Ieri dal prefetto Carmela Pagano c’erano i democrat in grande spolvero, tutti i massimi esponenti del partito campano: Assunta Tartaglione (segretario regionale), Venanzio Carpentieri (segretario provinciale), l’europarlamentare Andrea Cozzolino, il deputato Massimiliano Manfredi e il segretario del circolo di Somma Vesuviana, Peppe Auriemma. Il Prefetto li ha ascoltati, ha confermato che l’attenzione sulla regolarità del voto sarà massima, ma ha detto: «no».

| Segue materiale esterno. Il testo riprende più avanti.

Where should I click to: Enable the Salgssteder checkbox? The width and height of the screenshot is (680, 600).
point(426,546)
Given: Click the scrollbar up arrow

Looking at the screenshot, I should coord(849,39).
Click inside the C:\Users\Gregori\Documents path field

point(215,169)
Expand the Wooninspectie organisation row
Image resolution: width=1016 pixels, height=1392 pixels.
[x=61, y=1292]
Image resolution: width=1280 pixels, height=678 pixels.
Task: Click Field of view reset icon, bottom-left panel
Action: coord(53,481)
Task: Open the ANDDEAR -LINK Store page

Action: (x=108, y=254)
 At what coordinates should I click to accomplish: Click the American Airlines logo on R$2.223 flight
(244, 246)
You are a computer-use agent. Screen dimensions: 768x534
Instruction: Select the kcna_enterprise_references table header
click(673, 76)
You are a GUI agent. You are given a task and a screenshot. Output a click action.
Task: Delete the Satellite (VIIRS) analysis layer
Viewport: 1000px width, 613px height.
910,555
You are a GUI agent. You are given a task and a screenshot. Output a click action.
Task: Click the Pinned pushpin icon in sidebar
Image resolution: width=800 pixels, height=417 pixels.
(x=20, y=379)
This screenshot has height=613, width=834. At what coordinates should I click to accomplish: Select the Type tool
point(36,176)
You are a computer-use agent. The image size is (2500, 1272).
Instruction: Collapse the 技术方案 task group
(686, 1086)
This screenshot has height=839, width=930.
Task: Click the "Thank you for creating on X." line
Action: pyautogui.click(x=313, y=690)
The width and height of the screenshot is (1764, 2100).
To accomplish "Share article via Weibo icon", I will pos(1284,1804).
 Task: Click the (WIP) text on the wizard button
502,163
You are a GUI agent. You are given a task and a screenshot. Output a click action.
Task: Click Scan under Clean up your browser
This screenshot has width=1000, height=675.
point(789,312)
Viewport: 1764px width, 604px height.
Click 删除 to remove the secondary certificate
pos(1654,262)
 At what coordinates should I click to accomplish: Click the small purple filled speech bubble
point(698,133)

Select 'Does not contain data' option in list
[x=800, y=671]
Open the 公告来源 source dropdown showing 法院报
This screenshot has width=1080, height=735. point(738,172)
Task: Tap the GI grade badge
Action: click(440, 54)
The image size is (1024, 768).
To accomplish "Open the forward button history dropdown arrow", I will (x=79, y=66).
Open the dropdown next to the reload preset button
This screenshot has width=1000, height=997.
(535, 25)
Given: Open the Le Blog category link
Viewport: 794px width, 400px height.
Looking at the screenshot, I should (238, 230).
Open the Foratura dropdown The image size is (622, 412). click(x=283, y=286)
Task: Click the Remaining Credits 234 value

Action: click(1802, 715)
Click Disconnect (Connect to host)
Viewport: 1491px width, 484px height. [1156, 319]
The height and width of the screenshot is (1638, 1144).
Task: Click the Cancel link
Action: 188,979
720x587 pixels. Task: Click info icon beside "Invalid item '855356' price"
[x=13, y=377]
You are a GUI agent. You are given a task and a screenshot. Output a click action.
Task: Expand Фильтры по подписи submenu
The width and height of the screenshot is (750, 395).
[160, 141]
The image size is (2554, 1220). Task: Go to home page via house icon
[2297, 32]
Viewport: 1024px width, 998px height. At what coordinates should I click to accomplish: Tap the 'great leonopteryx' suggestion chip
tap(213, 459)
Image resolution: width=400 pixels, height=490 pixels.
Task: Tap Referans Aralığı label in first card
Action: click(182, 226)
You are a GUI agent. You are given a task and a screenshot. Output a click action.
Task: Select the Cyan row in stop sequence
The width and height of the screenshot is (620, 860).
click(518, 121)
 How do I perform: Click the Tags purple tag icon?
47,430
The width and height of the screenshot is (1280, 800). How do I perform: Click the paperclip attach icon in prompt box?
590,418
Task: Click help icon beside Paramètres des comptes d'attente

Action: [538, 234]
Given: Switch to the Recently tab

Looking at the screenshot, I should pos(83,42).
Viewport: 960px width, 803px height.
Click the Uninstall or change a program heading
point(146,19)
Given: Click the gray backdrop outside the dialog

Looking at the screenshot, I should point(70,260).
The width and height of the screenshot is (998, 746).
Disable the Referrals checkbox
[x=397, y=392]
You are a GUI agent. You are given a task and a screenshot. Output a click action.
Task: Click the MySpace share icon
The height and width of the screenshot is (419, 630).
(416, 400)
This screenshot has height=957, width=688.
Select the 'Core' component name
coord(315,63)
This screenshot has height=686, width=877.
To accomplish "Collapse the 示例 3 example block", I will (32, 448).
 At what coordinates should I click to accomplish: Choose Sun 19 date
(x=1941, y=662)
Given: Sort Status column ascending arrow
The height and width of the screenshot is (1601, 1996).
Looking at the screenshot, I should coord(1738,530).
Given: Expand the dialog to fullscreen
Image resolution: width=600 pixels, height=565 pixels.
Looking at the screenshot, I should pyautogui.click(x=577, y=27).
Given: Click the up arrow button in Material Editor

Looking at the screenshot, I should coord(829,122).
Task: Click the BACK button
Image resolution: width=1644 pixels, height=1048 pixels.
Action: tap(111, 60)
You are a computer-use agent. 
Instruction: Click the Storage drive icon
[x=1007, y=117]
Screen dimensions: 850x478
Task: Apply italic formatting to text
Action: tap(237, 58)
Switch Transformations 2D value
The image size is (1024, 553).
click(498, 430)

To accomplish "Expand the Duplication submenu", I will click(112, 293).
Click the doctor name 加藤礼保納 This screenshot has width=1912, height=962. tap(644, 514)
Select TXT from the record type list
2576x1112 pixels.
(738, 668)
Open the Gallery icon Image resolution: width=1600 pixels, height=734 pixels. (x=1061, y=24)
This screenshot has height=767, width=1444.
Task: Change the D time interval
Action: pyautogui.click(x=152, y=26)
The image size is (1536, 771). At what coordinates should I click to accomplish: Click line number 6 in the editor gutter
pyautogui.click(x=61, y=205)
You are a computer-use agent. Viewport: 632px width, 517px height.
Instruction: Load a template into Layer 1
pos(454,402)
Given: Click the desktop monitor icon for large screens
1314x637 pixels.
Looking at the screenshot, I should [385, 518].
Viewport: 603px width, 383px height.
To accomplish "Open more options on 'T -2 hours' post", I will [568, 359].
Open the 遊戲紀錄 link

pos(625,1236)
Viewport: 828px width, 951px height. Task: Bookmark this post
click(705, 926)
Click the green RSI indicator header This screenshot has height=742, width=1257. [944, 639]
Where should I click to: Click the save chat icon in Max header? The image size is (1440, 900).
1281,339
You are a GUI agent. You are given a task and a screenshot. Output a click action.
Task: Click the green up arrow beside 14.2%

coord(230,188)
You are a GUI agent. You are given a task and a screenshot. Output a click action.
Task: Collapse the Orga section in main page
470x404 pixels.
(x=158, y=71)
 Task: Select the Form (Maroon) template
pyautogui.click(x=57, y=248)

Domenica 11 giugno si va al voto, senza se e senza ma. Niente rinvio delle elezioni, niente riapertura dei termini per la presentazione delle liste. Se il gotha dem fosse stato così unito e compatto al momento di decidere circa la presentazione della lista, non si sarebbe mai arrivati a questo punto e forse adesso i candidati alla carica di sindaco sarebbero sei, e il Pd avrebbe potuto essere rappresentato nella competizione dal volto di una donna, l’ultima proposta bocciata dal direttivo locale per un solo voto. Ma non è andata così ed è passata la strada della «desistenza», della protesta. Salvo poi invocare lo slittamento del voto o la riapertura dei termini per la presentazione delle liste.

Auriemma ha annunciato ieri un esposto denuncia alla Procura, verosimilmente circostanziato e non sulla scia del «Io so, ma non ho le prove» di pasoliniana memoria che domenica mattina in conferenza stampa è stato il sottofondo ricorrente.